_STORED DATA_:
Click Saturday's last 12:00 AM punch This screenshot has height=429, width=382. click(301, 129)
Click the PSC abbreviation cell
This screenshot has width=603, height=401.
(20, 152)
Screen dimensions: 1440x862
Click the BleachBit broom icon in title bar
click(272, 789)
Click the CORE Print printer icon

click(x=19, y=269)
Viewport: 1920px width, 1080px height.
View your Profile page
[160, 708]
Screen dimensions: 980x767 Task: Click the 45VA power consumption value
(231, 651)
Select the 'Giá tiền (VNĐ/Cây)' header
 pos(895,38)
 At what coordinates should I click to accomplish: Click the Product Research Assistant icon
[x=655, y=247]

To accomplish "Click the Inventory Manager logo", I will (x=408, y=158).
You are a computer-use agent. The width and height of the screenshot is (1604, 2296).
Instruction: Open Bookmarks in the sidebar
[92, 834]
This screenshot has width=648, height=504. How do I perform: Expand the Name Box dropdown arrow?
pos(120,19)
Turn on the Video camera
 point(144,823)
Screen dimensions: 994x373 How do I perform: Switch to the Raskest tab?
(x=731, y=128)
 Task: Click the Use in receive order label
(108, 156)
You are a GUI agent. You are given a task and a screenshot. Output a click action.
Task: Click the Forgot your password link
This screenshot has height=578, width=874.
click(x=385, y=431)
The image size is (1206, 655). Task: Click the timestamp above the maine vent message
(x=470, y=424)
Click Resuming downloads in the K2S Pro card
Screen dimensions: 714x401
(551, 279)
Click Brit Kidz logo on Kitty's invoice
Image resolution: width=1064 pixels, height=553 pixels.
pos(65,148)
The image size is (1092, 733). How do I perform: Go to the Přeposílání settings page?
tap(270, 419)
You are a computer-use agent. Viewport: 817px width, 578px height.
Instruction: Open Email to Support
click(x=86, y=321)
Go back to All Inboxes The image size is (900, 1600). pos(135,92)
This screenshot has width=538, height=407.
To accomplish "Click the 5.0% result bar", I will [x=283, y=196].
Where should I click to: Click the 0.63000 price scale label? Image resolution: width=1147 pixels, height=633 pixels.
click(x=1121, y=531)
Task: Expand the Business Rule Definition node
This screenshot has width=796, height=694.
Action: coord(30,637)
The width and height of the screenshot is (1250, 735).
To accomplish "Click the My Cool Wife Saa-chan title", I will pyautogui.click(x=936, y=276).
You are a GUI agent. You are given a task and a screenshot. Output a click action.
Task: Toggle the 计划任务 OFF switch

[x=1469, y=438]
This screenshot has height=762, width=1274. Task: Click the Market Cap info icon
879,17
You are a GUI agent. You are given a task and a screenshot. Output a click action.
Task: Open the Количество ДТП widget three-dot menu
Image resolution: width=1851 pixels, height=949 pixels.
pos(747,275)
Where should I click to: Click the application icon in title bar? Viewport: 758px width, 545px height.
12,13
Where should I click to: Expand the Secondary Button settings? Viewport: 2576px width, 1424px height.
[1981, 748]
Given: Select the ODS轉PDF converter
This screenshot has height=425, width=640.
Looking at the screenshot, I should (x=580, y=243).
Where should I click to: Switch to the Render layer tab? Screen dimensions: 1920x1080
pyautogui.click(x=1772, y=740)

_EXERCISE PROMPT_: Return, in full, every line above that contains the string "Viewport".

_FINAL ANSWER_:
Viewport: 1920px width, 1080px height.
You are a computer-use agent. Viewport: 817px width, 578px height.
Where should I click to: Click the application icon in title bar? Viewport: 758px width, 545px height.
Where should I click to: Expand the Secondary Button settings? Viewport: 2576px width, 1424px height.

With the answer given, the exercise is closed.